Task:
Taking the line with "Open the user avatar profile icon" as the first and the last line of the listing as the final one, please copy exactly those lines and no others, without pictures.

Records for the task:
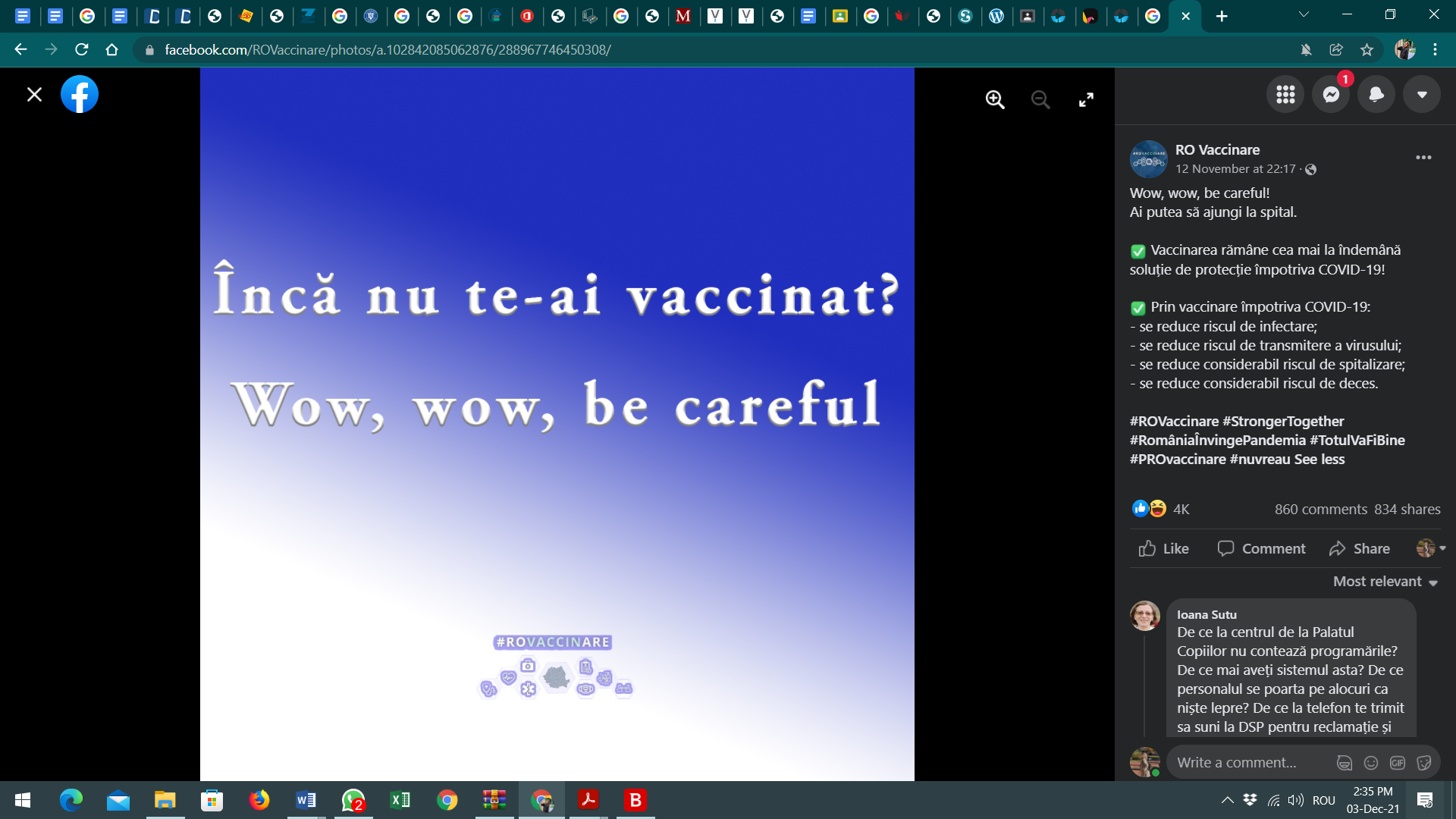View the 860 comments
1456x819 pixels.
tap(1320, 509)
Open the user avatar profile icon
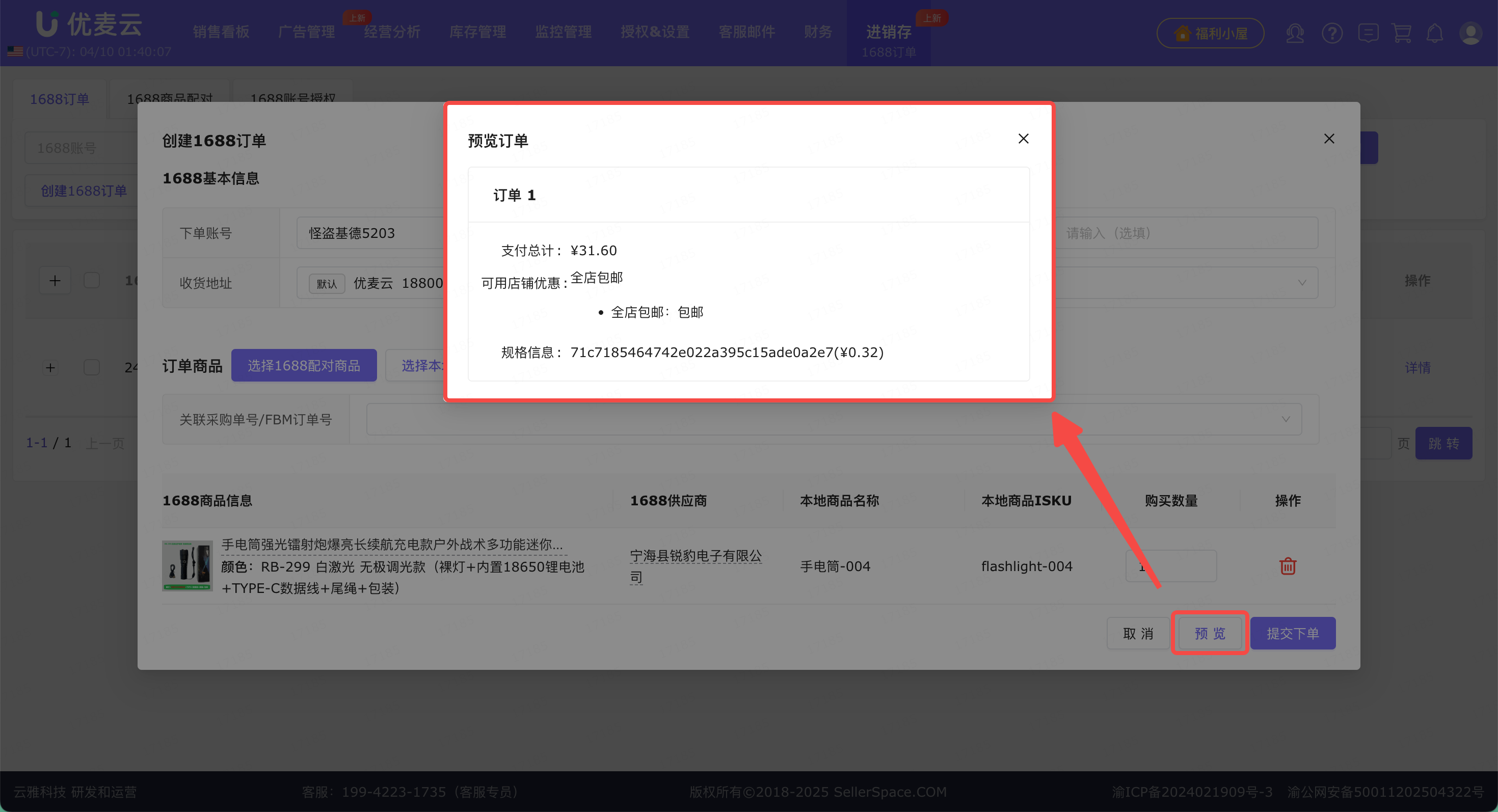 1470,33
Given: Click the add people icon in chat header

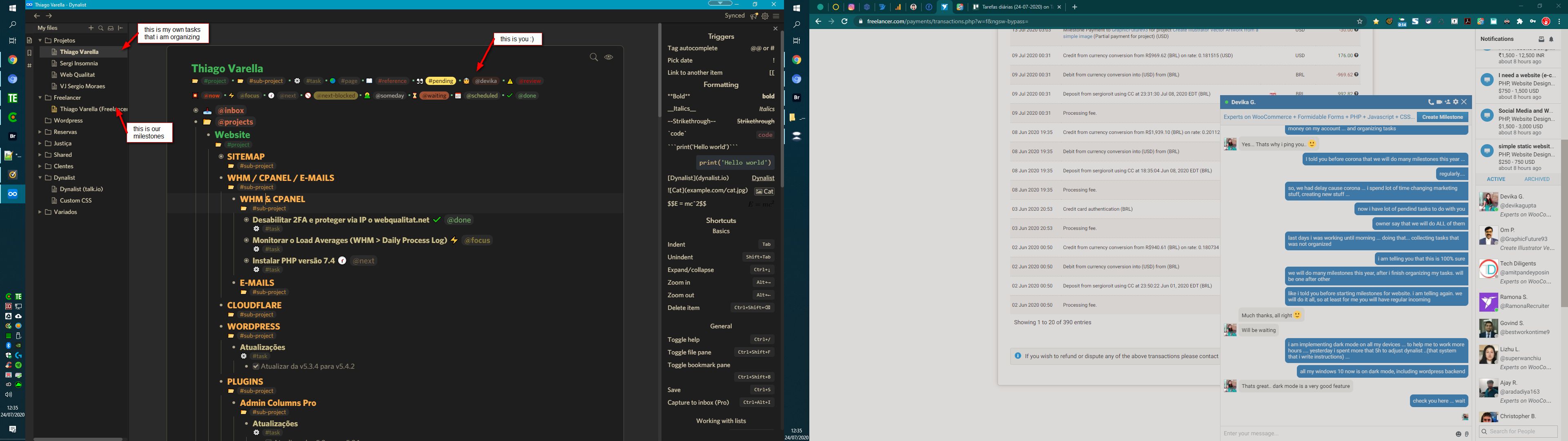Looking at the screenshot, I should point(1448,102).
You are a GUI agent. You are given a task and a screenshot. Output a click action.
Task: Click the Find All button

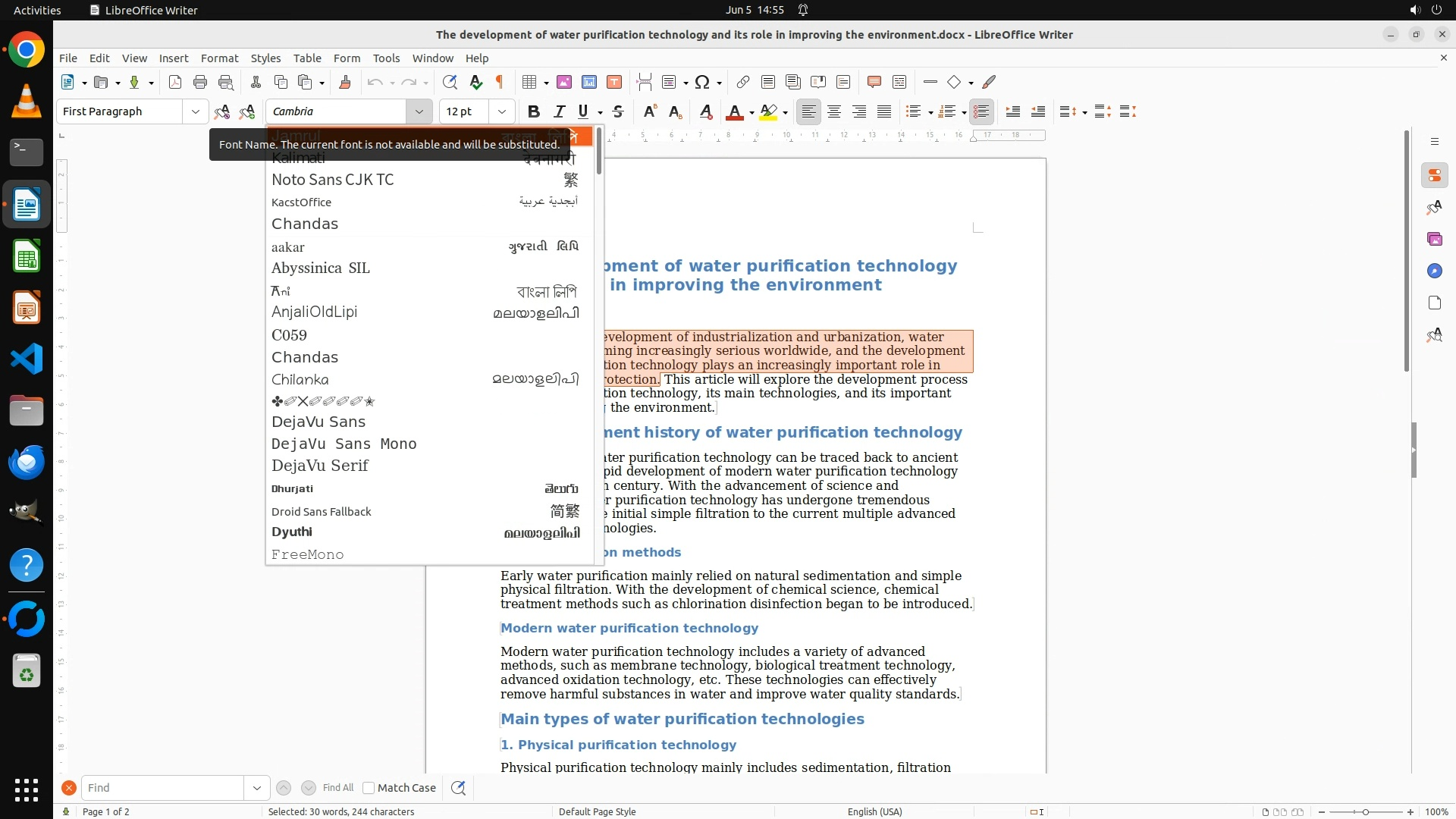click(x=337, y=788)
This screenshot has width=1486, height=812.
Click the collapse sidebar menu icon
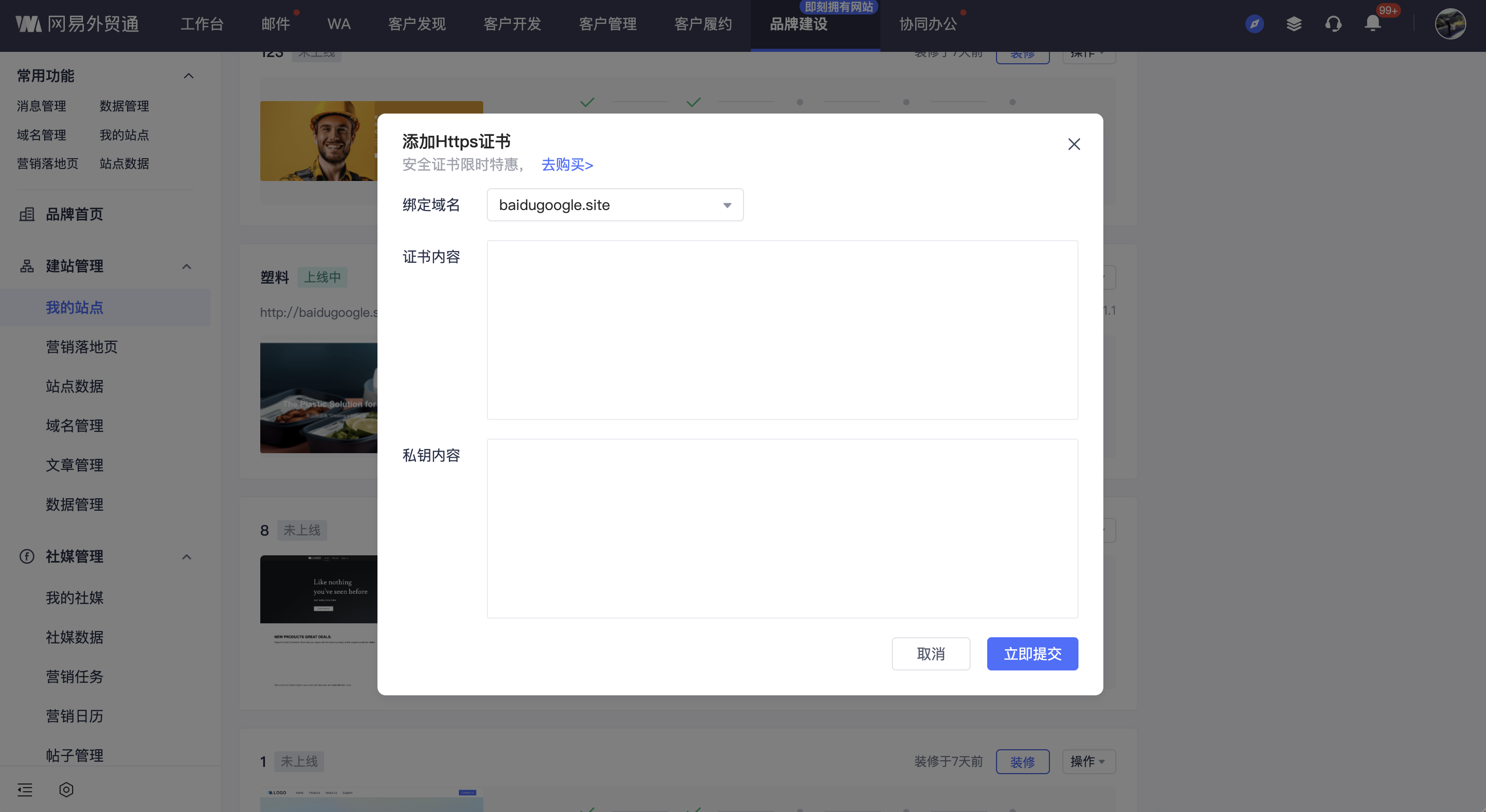25,790
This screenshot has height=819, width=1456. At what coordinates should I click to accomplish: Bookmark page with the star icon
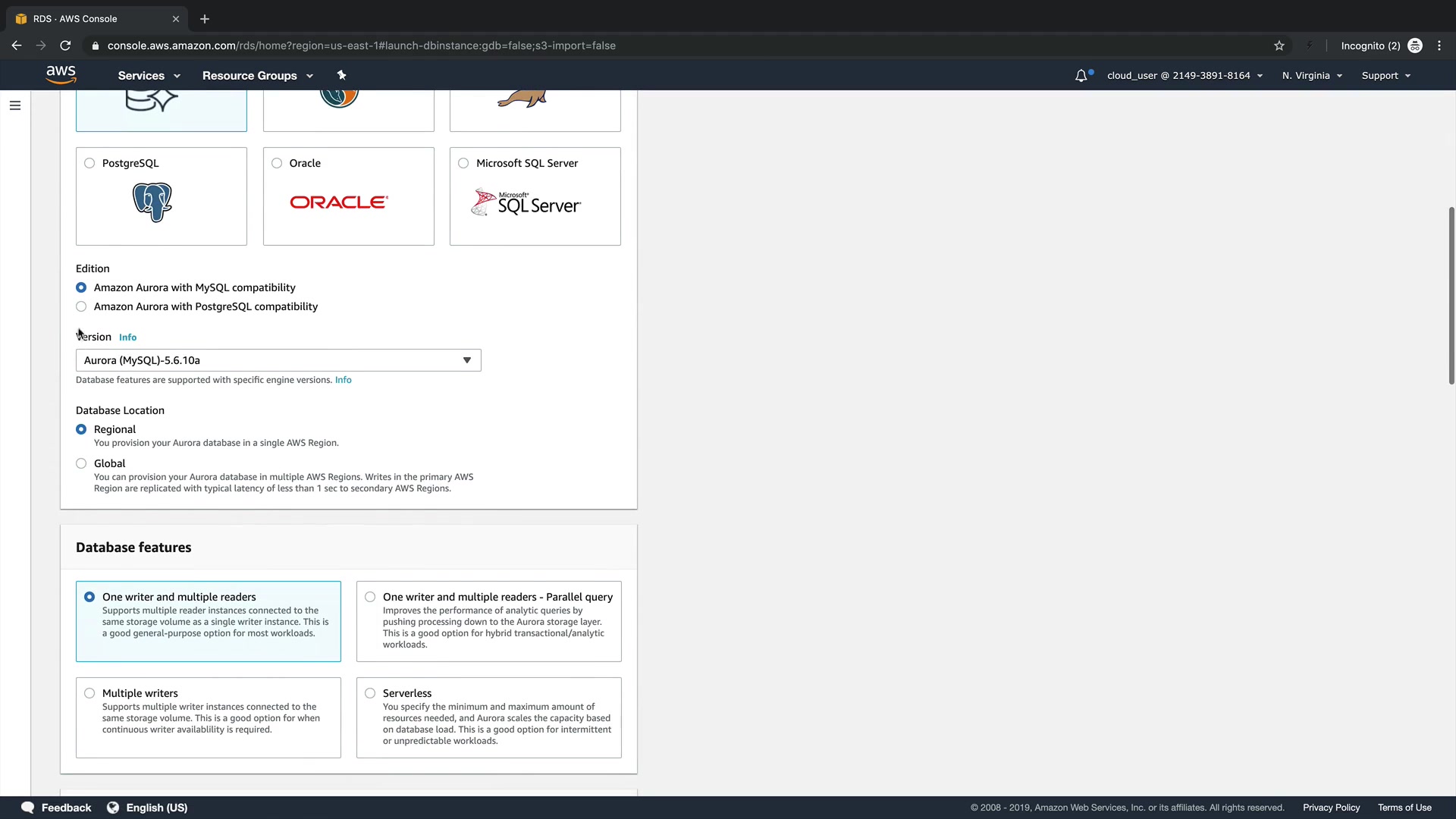click(x=1279, y=46)
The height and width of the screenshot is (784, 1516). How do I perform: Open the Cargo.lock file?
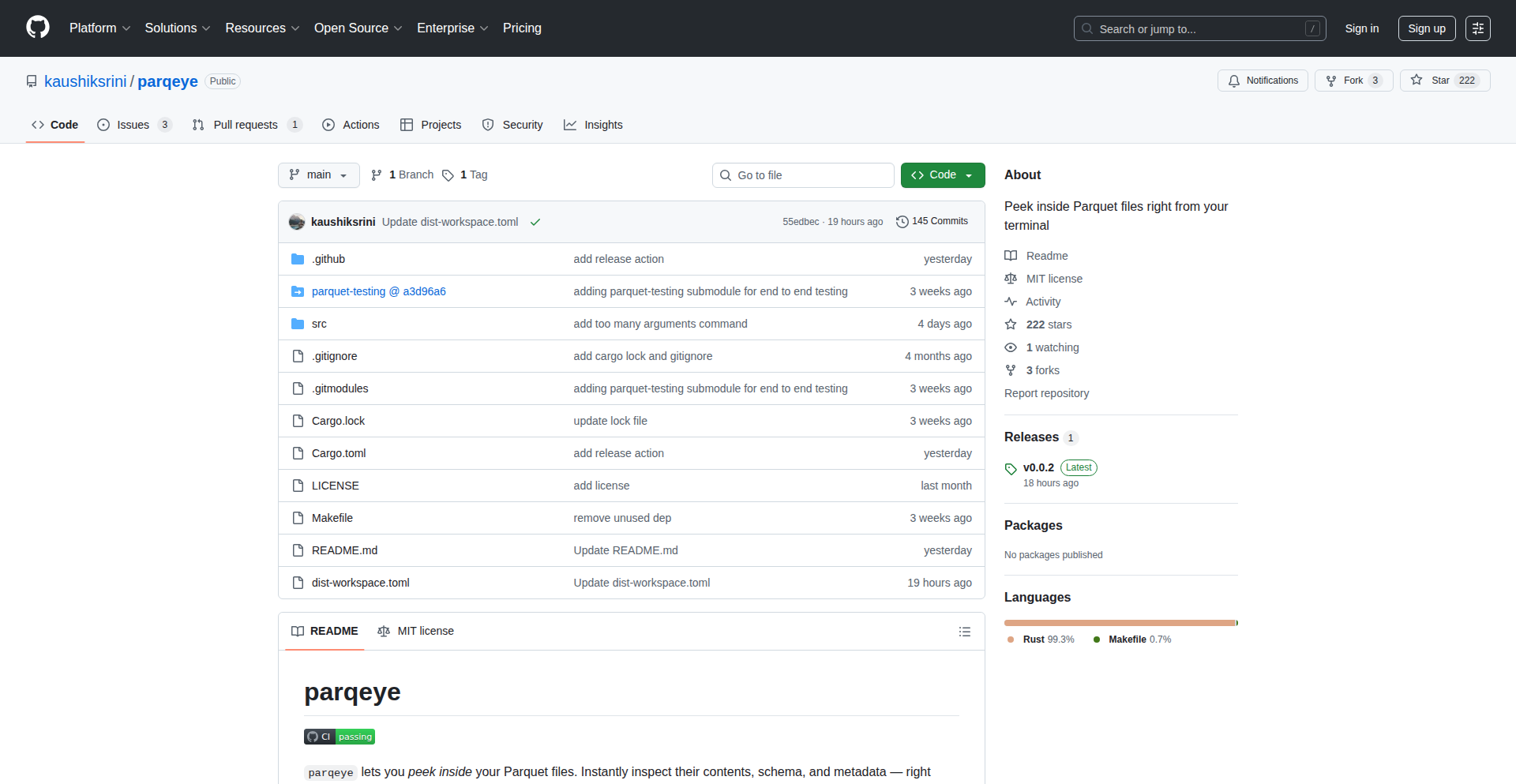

Exercise response:
Open the user avatar profile icon
 1470,33
Given: Click the add people icon in chat header

Looking at the screenshot, I should point(1448,102).
You are a GUI agent. You are given a task and a screenshot. Output a click action.
Task: Click the Find All button

click(x=337, y=788)
This screenshot has width=1486, height=812.
Click the collapse sidebar menu icon
25,790
This screenshot has height=819, width=1456. At what coordinates should I click to accomplish: Bookmark page with the star icon
click(x=1279, y=46)
The height and width of the screenshot is (784, 1516). How do I perform: Open the Cargo.lock file?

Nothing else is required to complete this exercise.